Thankfully, while the Castro brothers have proven themselves to be quite adept at getting news agencies to disseminate their propaganda, as far as I know, they have no such power over mother nature. It is quite possible Raul Castro may retire in five years. But this will not be by choice, but for biological reasons.
Raúl Castro Says His New 5-Year Term as Cuba’s President Will Be His Last
MEXICO CITY — President Raúl Castro of Cuba announced Sunday that the five-year term he has just begun will be his last, giving the Castro era an official expiration date of 2018.
The race to succeed Mr. Castro, who is 81, now has a front-runner: Miguel Díaz-Canel Bermúdez, 52, an electrical engineer and former minister of higher education, whom Mr. Castro selected as his top vice president on Sunday, making him first in the line of succession.
“It represents a definitive step in the configuration of the future leadership of the nation,” Mr. Castro told lawmakers at a conference of legislative leaders in Havana on Sunday. He added that Cuba is at a moment of “historic transcendence.”
Continue reading HERE.
Also, much is being made about Castro's assumed "second in command," Miguel Diaz-Canel Bermudez, a relatively young loyal operative of the Castro dictatorship.

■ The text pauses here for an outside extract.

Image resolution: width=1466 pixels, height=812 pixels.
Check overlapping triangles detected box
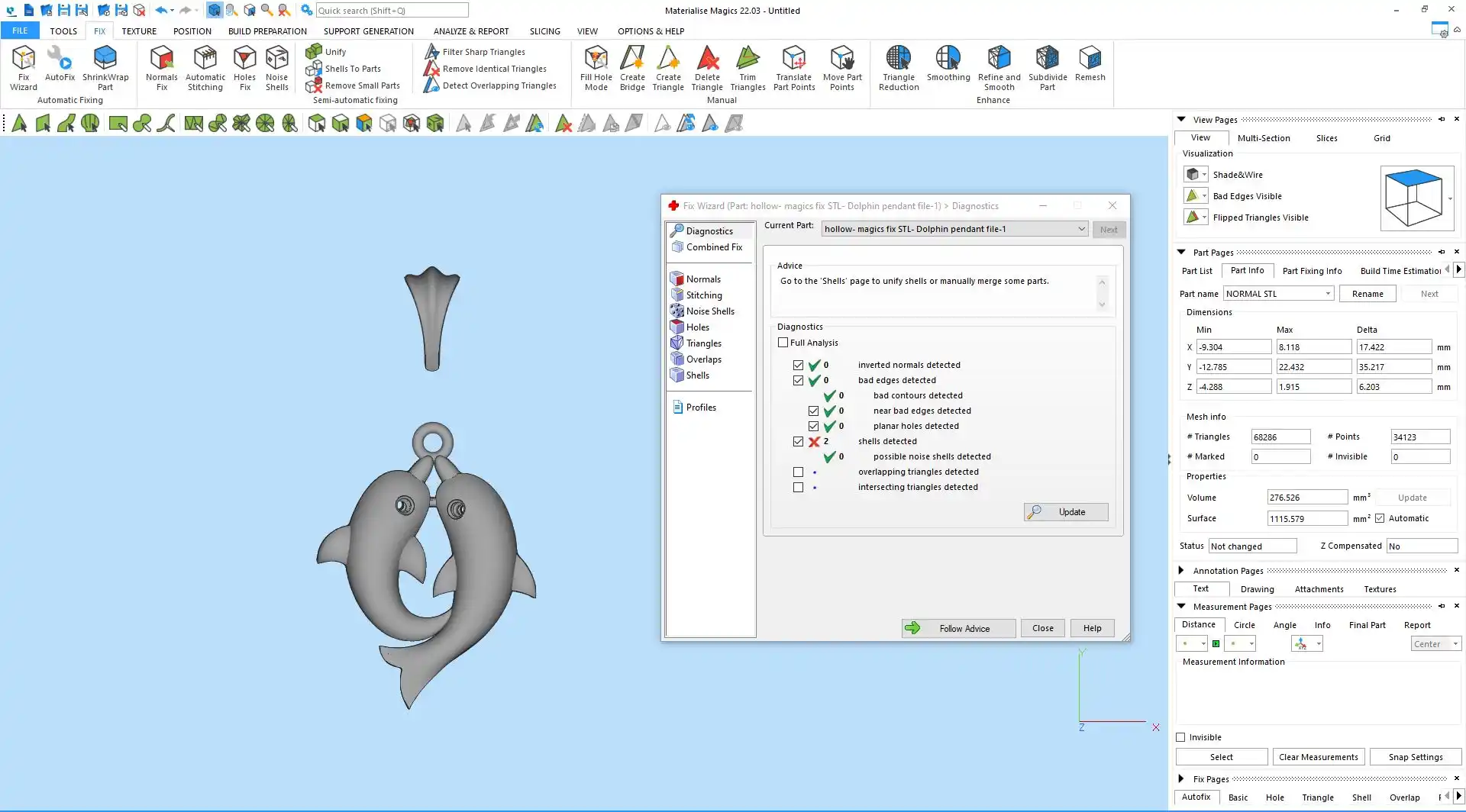point(798,472)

Miguel Diaz-Canel, Cuba’s new No. 2, respected as smart and personable
Miguel Diaz-Canel, who stands to become Cuba’s first post-Castro ruler, is respected as a smart manager and personable communicator who rode a bike on his rounds when he headed the Communist Party in the province of Villa Clara.

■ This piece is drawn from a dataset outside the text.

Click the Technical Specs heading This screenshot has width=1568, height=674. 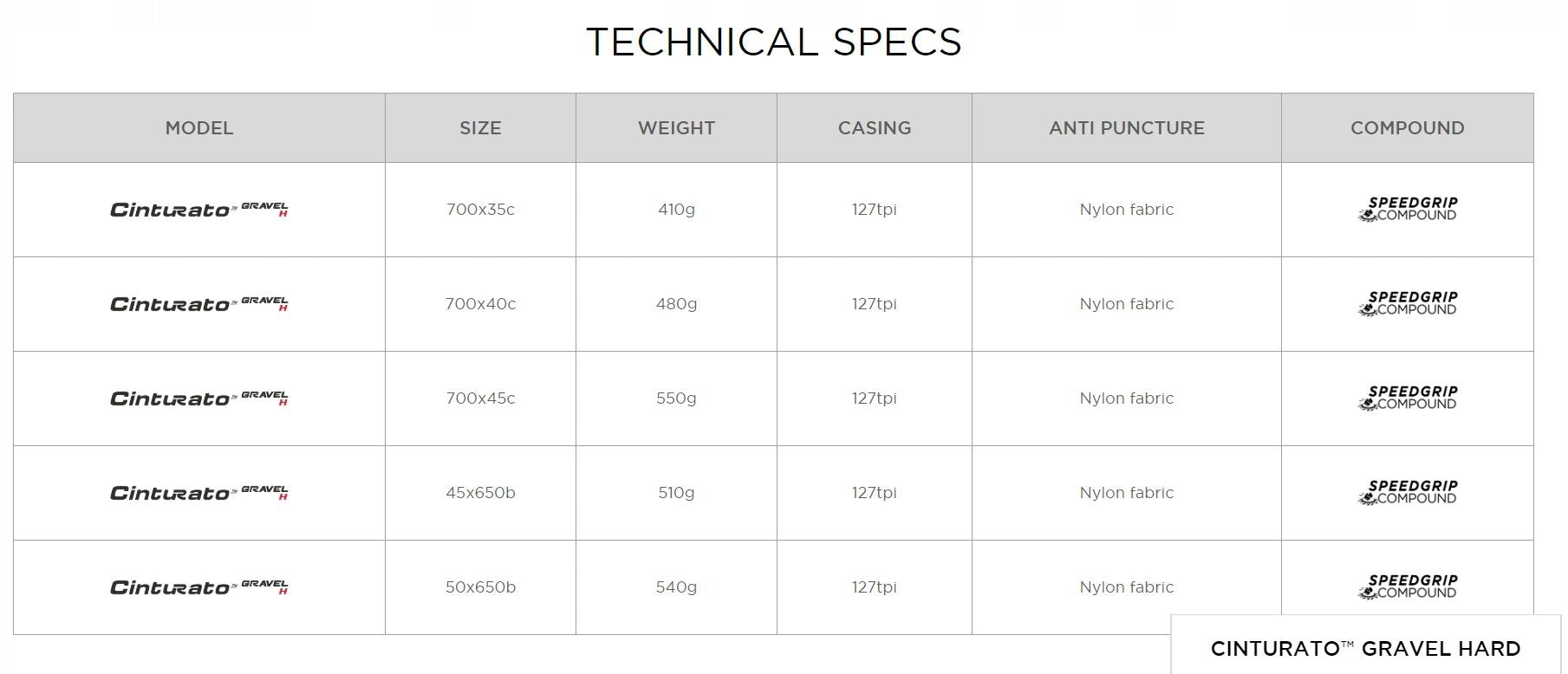tap(774, 42)
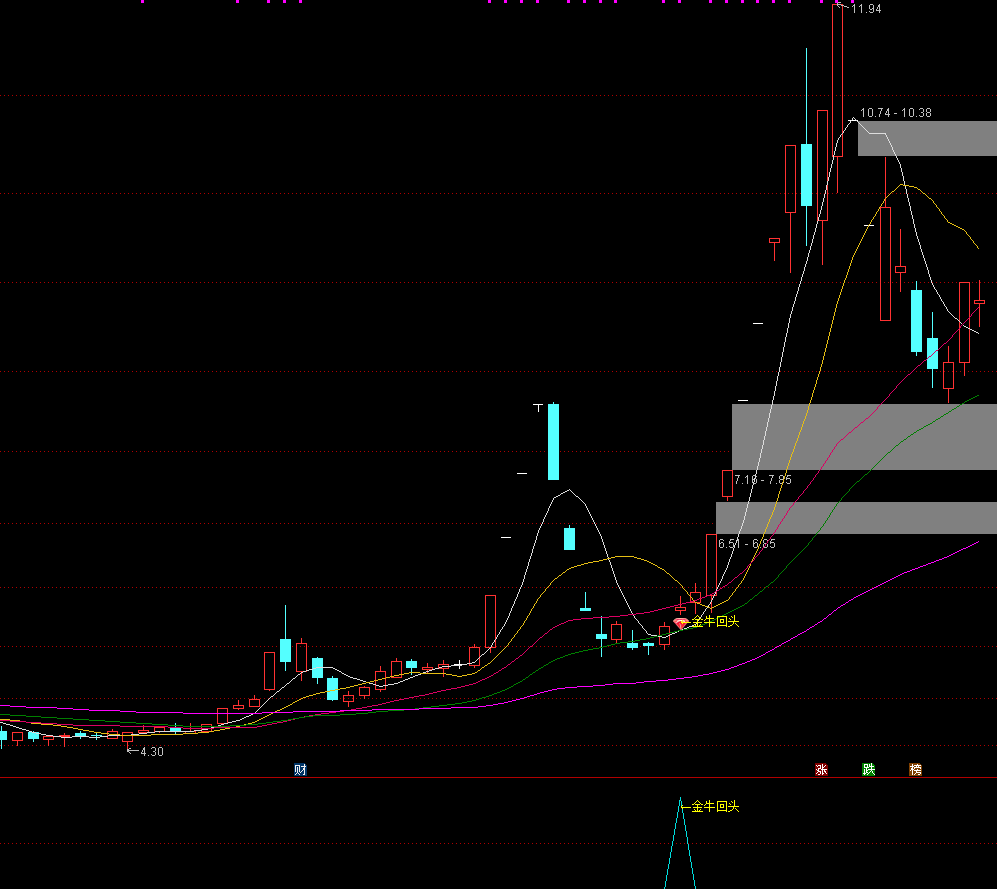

Diaz-Canel toed the revolutionary line and was “something of an ideologue, but he was smart and you could talk to him,” said one of two Cuban journalists in Miami who knew the now 52-year-old in the 1990s and early 2000s.

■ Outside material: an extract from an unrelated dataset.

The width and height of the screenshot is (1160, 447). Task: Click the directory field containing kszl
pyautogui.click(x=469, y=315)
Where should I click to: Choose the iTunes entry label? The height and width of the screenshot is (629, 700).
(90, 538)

“He won the respect of the people in the province” of Villa Clara, said the other. Both asked for anonymity because of their current jobs.
Diaz-Canel was selected Sunday as first vice president of the Council of State, making him No.?2 in the government headed by Raúl Castro, who announced at the same time that he would leave power in 2018.
Cuban officials singled out as possible generational successors to the Castros have a history of getting fired — witness former Foreign Ministers Roberto Robaina and Felipe Perez Roque and former Vice President Carlos Lage.
Continue reading HERE.
But as Tamayo correctly points out, using the lens of history, much was made about Carlos Lage, Felipe Perez Roque, and Roberto Robaina, who were billed as the young revolutionaries who would take the Castro dictatorship into the 21st century. All of them, without exception, were unceremoniously removed from their positions and forced into "retirement."
In other words, all of these appointments and "elections" are simply theatrics. Much ado about nothing.